From its opening in 1842, the Dungannon workhouse catered for children and at various points in its history, children were the overwhelming number. Indeed, within the first 19 months of the workhouse opening there were 37 orphans and 94 other children residing in the house. That number had risen to 169 children by 1845, of whom 82 were in the building for more than two years.
The onset of Famine resulted in large numbers of children being thrust upon the workhouse as parents died, emigrated and in some cases sadly abandoned their children.
There were 536 under the age of eighteen in the workhouse in 1849 (272 male, 264 female). In the aftermath of the Famine there were 356 people in the workhouse: Under 7 (62); aged 7-16 years (149); aged 15-20 (20); aged 20 to 40 years (44) and aged forty years plus (81). indeed, almost 60 per cent of all workhouse ‘inmates’ were under the age of sixteen. With such high numbers of children there must have been a significant drive to ‘board’ out these young men and women for two years later, in 1861, there were 169 under the age of fifteen.
The high number of children meant that in the 1850s the guardians decided to split the children when it came to schooling a schoolmaster for boys was hired. In 1861, Mr. Robinson, a government inspector reported: the workhouse in good order grounds nice and much improved. Boys school well conducted, girls school very unsatisfactory guardians communicated with on the subject and requested to obtain the schoolmaster’s resignation. All the boys to be employed and workers land as soon as the weather admitted of his seven girls knitting or sewing.
In 1859 the Armagh Guardian, noted how with 102 paupers in Dungannon workhouse:
‘The extraordinary decrease attests in itself a marked improvement in the social condition of the able-bodied poor of the district comprehended in the union. The appearance of the house and grounds is very creditable to the master and matron, and the clerk’s department has long regarded as a model of business like arrangement and clerical accuracy. There are 21 patients in the hospital, and the average weekly expenses of supporting a pauper are 1s 2d.
There was little change within the workhouse and reality for the children who occupied the workhouse was grim. A sample of 400 children who died in the
workhouse from the 1840s to 1900 reveals over eighty different illnesses which resulted in their deaths. These included: Marasmus 45 Bronchitis (32); Marasmus (21); Phthisis (18); Diarrhoea (14); Fever (10); Meningitis (8); Hooping Cough (8); Measles (6); Hydrocephalus (6); Pneumonia (5); Typhoid (5); Diphtheria (5); Phthisis (5); Smallpox (4) and Scrofula (4). These included in 1860 Anne Lappin, aged 1 from Mountjoy who died of Hooping Cough; Mary A Brennan, aged 1 who died of Smallpox; Timothy Hyde, aged 1 who died of Scrofula; Anne McGee, aged 1 who died of Diphtheria and Mary Campbell, aged 1 ½ who also died of Diphtheria.

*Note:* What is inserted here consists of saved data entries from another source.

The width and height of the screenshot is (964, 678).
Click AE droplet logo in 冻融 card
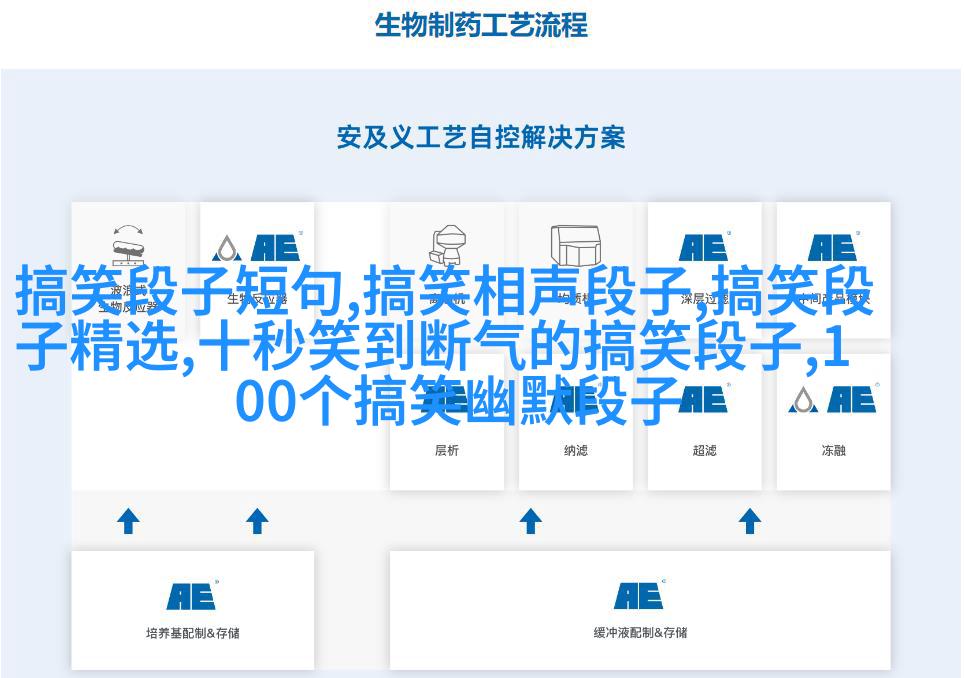(x=832, y=400)
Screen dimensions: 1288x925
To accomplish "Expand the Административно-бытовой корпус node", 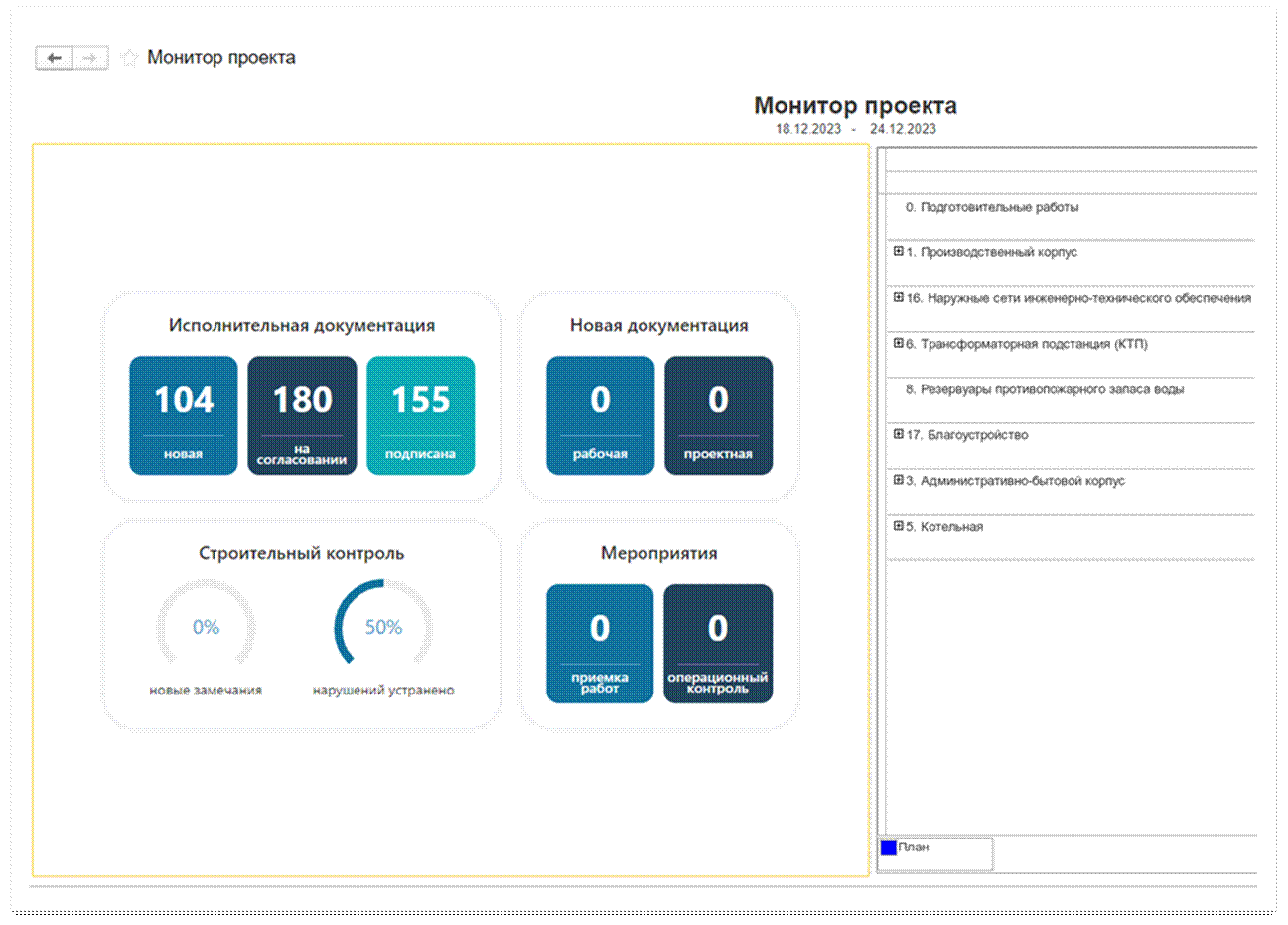I will [x=898, y=480].
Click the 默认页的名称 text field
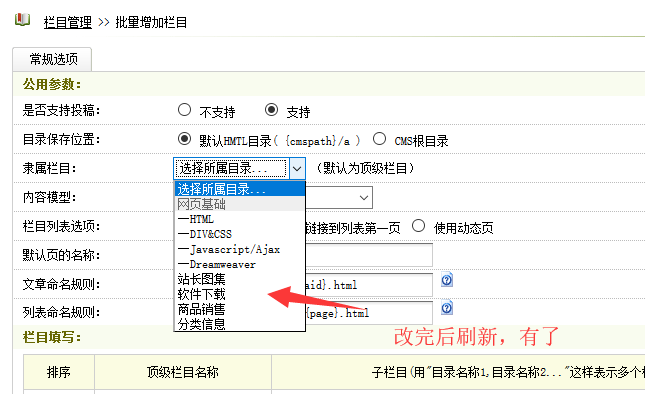This screenshot has width=645, height=394. click(x=369, y=255)
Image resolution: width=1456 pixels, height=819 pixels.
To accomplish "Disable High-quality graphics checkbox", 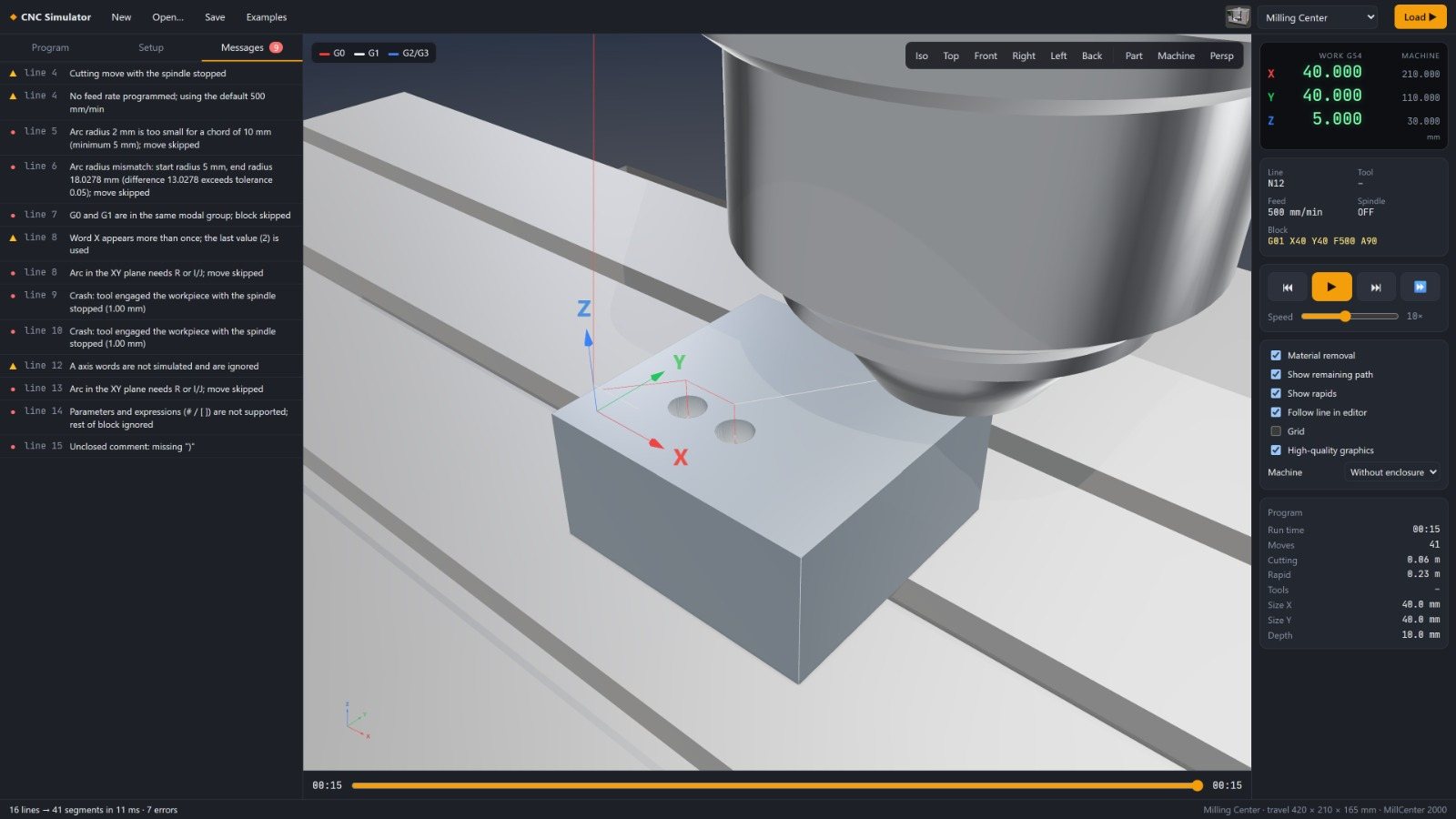I will tap(1276, 450).
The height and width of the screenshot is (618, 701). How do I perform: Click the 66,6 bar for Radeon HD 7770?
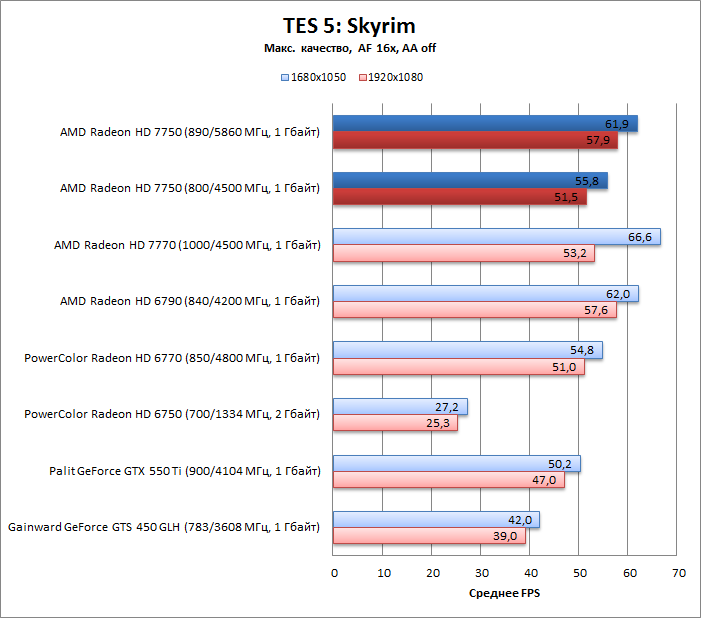(x=496, y=237)
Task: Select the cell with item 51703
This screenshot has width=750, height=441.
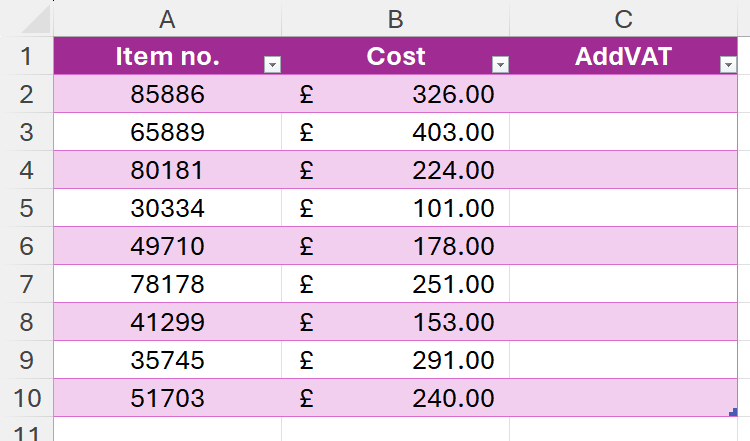Action: click(x=167, y=398)
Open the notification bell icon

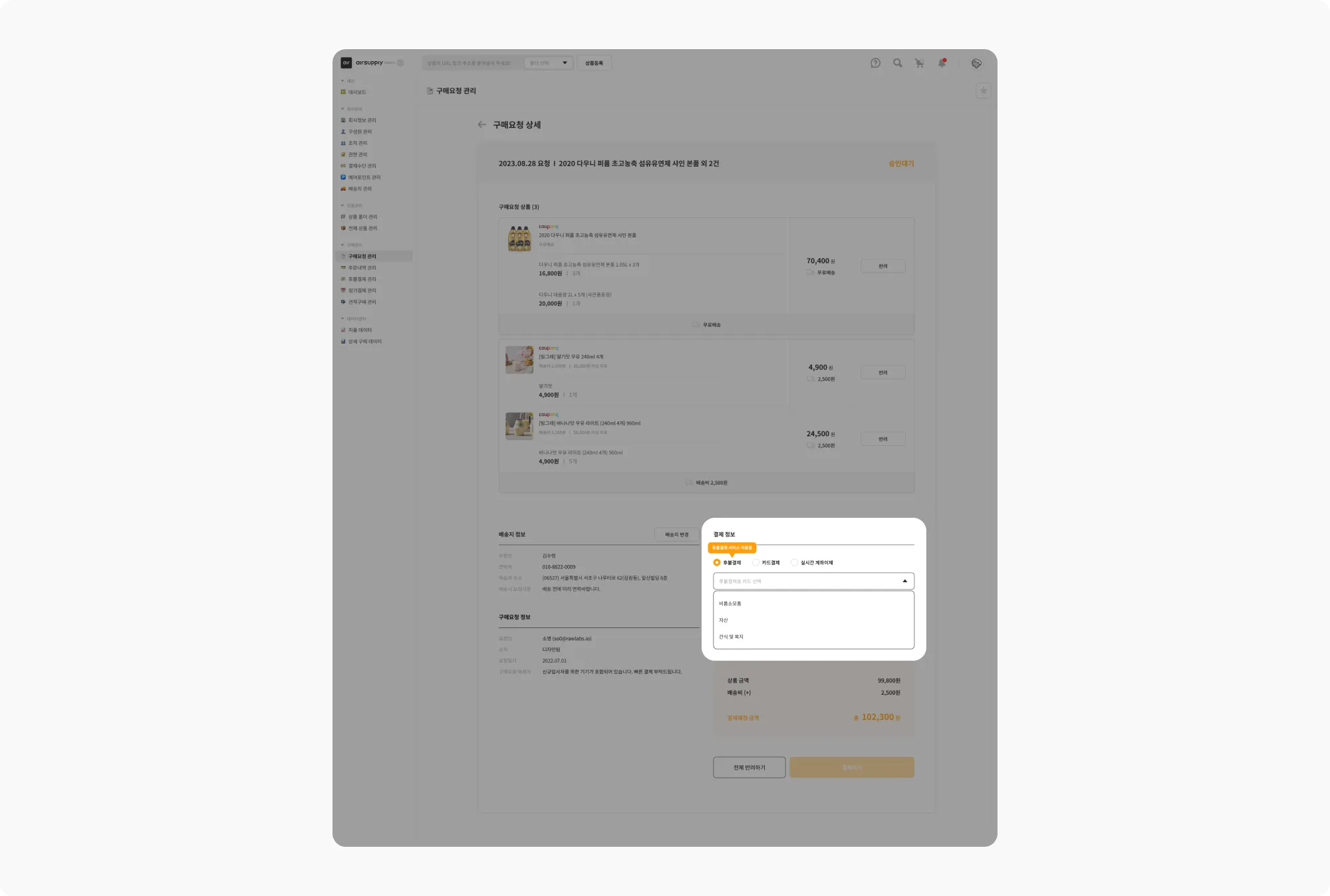942,63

By the end of the nineteenth century the numbers of children in the workhouse had fallen, as had the number of orphans. According to a parliamentary report of 1904, there were 13 orphans (7 male and 6 Female) in the workhouse, one less than in 1902. However, it remained a grim place for children. There were some occasional glimpses of light or normality for children, as seen in the section on ‘Entertainment in the Workhouse’. In 1882 for example the Master of the Workhouse was directed to provide
for the workhouse children ‘a plentiful supply of tea and buns at the expense of the countess of Castlestuart’, while the children were frequently brought out for exercise and excursions towards the end of the nineteenth century.
There were some who worried about the fate of children of in the workhouse. In 1906 William McGuffin, the workhouse clerk, told a Report of the Viceregal Commission on Poor Law Reform in Ireland that:
I consider that the names of the children at nurse should not be published and posted up throughout the union . The children cannot help their position and as they are now supervised this blood might not be put upon them.
The case of Mary Hall
Among the many items concerning people in the workhouse that Thomas Tackaberry noted in his journal was the case of Mary Hall. Tackaberry wrote:
The master begs to report that on Sunday morning last he admitted a female infant believed to be about 3 days old that was left the night before at Mrs Fraser’s hall door in the townland of Killyneil. At Mrs Fraser’s request the child has been entered on the workhouse register as a Methodist and baptised by the Reverend Mr McConnell Methodist minister in the name of Mary Hall.
How many more like Mary Hall were brought to the workhouse in this manner?